• _GIVEN ENTRIES_
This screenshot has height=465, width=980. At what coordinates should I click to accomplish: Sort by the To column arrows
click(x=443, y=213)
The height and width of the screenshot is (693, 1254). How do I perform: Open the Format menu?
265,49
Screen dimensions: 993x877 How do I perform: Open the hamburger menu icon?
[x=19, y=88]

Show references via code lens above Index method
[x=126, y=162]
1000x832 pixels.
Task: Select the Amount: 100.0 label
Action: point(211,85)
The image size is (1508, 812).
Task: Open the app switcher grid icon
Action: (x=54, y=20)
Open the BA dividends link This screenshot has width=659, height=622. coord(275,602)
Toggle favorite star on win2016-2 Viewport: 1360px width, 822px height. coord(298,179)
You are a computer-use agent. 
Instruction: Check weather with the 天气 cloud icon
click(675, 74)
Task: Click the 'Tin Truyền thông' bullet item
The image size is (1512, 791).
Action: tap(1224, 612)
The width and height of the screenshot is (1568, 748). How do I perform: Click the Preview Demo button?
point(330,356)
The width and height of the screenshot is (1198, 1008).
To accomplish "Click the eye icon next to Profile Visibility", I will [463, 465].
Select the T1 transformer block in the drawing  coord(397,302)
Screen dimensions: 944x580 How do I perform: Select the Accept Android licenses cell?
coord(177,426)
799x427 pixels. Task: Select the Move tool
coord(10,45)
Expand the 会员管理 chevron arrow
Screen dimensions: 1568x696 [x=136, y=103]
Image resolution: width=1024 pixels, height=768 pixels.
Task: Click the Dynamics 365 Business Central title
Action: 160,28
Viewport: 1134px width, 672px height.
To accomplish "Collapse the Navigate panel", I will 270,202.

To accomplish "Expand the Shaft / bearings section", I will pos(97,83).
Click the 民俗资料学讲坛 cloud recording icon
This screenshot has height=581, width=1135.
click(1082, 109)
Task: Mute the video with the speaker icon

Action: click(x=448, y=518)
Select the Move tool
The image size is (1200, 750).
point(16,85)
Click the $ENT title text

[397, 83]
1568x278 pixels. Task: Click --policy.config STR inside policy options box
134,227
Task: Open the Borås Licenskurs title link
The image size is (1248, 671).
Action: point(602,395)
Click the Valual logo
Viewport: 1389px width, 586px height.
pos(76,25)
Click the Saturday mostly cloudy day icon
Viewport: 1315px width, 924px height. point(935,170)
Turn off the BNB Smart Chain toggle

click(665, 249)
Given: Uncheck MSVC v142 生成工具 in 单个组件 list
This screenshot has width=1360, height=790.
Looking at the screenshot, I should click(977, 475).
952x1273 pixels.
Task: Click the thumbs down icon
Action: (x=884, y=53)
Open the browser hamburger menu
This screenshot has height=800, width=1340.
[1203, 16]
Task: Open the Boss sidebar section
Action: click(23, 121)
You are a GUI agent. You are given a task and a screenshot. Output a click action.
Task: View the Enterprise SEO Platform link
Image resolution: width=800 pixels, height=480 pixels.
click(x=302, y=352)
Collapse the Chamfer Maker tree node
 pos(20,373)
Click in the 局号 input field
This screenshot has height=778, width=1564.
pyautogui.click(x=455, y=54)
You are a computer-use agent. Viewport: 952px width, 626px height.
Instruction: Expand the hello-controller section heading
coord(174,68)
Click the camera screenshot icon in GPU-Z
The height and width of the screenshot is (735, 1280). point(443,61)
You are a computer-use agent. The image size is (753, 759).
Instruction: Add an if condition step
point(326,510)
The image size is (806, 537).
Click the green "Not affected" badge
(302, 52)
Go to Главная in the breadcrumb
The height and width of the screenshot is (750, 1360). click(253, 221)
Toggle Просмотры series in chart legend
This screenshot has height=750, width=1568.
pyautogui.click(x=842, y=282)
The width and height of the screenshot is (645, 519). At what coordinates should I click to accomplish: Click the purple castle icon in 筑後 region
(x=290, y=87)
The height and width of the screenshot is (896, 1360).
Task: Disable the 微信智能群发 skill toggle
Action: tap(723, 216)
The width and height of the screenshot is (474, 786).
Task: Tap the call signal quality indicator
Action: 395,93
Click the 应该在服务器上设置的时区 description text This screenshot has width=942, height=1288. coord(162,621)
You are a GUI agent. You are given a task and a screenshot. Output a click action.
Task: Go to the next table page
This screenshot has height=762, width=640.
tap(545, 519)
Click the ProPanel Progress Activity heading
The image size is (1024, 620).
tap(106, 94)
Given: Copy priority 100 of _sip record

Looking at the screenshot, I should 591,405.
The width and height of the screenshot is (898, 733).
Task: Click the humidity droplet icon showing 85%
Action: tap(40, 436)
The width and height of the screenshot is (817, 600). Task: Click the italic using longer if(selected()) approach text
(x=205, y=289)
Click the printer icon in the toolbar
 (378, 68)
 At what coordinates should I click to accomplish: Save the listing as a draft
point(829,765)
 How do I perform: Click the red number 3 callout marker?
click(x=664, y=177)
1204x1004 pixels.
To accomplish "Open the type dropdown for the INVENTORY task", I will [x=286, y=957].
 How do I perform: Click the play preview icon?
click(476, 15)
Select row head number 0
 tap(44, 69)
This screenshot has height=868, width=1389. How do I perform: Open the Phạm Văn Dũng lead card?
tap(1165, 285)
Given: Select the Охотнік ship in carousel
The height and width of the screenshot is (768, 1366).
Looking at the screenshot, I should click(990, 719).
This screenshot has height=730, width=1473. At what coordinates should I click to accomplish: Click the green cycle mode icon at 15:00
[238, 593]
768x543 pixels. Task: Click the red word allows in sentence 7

• _AIM OF THE EXERCISE_
Output all records verbatim.

• _OUTPUT OF THE TASK_
This screenshot has height=465, width=980. At what coordinates should I click to accomplish: Sort by the To column arrows
click(x=443, y=213)
The height and width of the screenshot is (693, 1254). How do I perform: Open the Format menu?
265,49
Screen dimensions: 993x877 How do I perform: Open the hamburger menu icon?
[x=19, y=88]

Show references via code lens above Index method
[x=126, y=162]
1000x832 pixels.
Task: Select the Amount: 100.0 label
Action: point(211,85)
The image size is (1508, 812).
Task: Open the app switcher grid icon
Action: (x=54, y=20)
Open the BA dividends link This screenshot has width=659, height=622. coord(275,602)
Toggle favorite star on win2016-2 Viewport: 1360px width, 822px height. coord(298,179)
You are a computer-use agent. 
Instruction: Check weather with the 天气 cloud icon
click(675, 74)
Task: Click the 'Tin Truyền thông' bullet item
The image size is (1512, 791).
Action: tap(1224, 612)
The width and height of the screenshot is (1568, 748). How do I perform: Click the Preview Demo button?
point(330,356)
The width and height of the screenshot is (1198, 1008).
To accomplish "Click the eye icon next to Profile Visibility", I will [463, 465].
Select the T1 transformer block in the drawing  coord(397,302)
Screen dimensions: 944x580 How do I perform: Select the Accept Android licenses cell?
coord(177,426)
799x427 pixels. Task: Select the Move tool
coord(10,45)
Expand the 会员管理 chevron arrow
Screen dimensions: 1568x696 [x=136, y=103]
Image resolution: width=1024 pixels, height=768 pixels.
Task: Click the Dynamics 365 Business Central title
Action: 160,28
Viewport: 1134px width, 672px height.
To accomplish "Collapse the Navigate panel", I will 270,202.

To accomplish "Expand the Shaft / bearings section", I will pos(97,83).
Click the 民俗资料学讲坛 cloud recording icon
This screenshot has height=581, width=1135.
click(1082, 109)
Task: Mute the video with the speaker icon

Action: click(x=448, y=518)
Select the Move tool
The image size is (1200, 750).
point(16,85)
Click the $ENT title text

[397, 83]
1568x278 pixels. Task: Click --policy.config STR inside policy options box
134,227
Task: Open the Borås Licenskurs title link
The image size is (1248, 671).
Action: point(602,395)
Click the Valual logo
Viewport: 1389px width, 586px height.
pos(76,25)
Click the Saturday mostly cloudy day icon
Viewport: 1315px width, 924px height. point(935,170)
Turn off the BNB Smart Chain toggle

click(665, 249)
Given: Uncheck MSVC v142 生成工具 in 单个组件 list
This screenshot has width=1360, height=790.
Looking at the screenshot, I should click(977, 475).
952x1273 pixels.
Task: Click the thumbs down icon
Action: (x=884, y=53)
Open the browser hamburger menu
This screenshot has height=800, width=1340.
[1203, 16]
Task: Open the Boss sidebar section
Action: click(23, 121)
You are a GUI agent. You are given a task and a screenshot. Output a click action.
Task: View the Enterprise SEO Platform link
Image resolution: width=800 pixels, height=480 pixels.
click(x=302, y=352)
Collapse the Chamfer Maker tree node
 pos(20,373)
Click in the 局号 input field
This screenshot has height=778, width=1564.
pyautogui.click(x=455, y=54)
You are a computer-use agent. Viewport: 952px width, 626px height.
Instruction: Expand the hello-controller section heading
coord(174,68)
Click the camera screenshot icon in GPU-Z
The height and width of the screenshot is (735, 1280). point(443,61)
You are a computer-use agent. The image size is (753, 759).
Instruction: Add an if condition step
point(326,510)
The image size is (806, 537).
Click the green "Not affected" badge
(302, 52)
Go to Главная in the breadcrumb
The height and width of the screenshot is (750, 1360). click(253, 221)
Toggle Просмотры series in chart legend
This screenshot has height=750, width=1568.
pyautogui.click(x=842, y=282)
The width and height of the screenshot is (645, 519). At what coordinates should I click to accomplish: Click the purple castle icon in 筑後 region
(x=290, y=87)
The height and width of the screenshot is (896, 1360).
Task: Disable the 微信智能群发 skill toggle
Action: tap(723, 216)
The width and height of the screenshot is (474, 786).
Task: Tap the call signal quality indicator
Action: 395,93
Click the 应该在服务器上设置的时区 description text This screenshot has width=942, height=1288. coord(162,621)
You are a GUI agent. You are given a task and a screenshot. Output a click action.
Task: Go to the next table page
This screenshot has height=762, width=640.
tap(545, 519)
Click the ProPanel Progress Activity heading
The image size is (1024, 620).
tap(106, 94)
Given: Copy priority 100 of _sip record

Looking at the screenshot, I should 591,405.
The width and height of the screenshot is (898, 733).
Task: Click the humidity droplet icon showing 85%
Action: tap(40, 436)
The width and height of the screenshot is (817, 600). Task: Click the italic using longer if(selected()) approach text
(x=205, y=289)
Click the printer icon in the toolbar
 (378, 68)
 At what coordinates should I click to accomplish: Save the listing as a draft
point(829,765)
 How do I perform: Click the red number 3 callout marker?
click(x=664, y=177)
1204x1004 pixels.
To accomplish "Open the type dropdown for the INVENTORY task", I will [x=286, y=957].
 How do I perform: Click the play preview icon?
click(476, 15)
Select row head number 0
 tap(44, 69)
This screenshot has height=868, width=1389. How do I perform: Open the Phạm Văn Dũng lead card?
tap(1165, 285)
Given: Select the Охотнік ship in carousel
The height and width of the screenshot is (768, 1366).
Looking at the screenshot, I should click(990, 719).
This screenshot has height=730, width=1473. At what coordinates should I click to accomplish: Click the green cycle mode icon at 15:00
[238, 593]
768x543 pixels. Task: Click the red word allows in sentence 7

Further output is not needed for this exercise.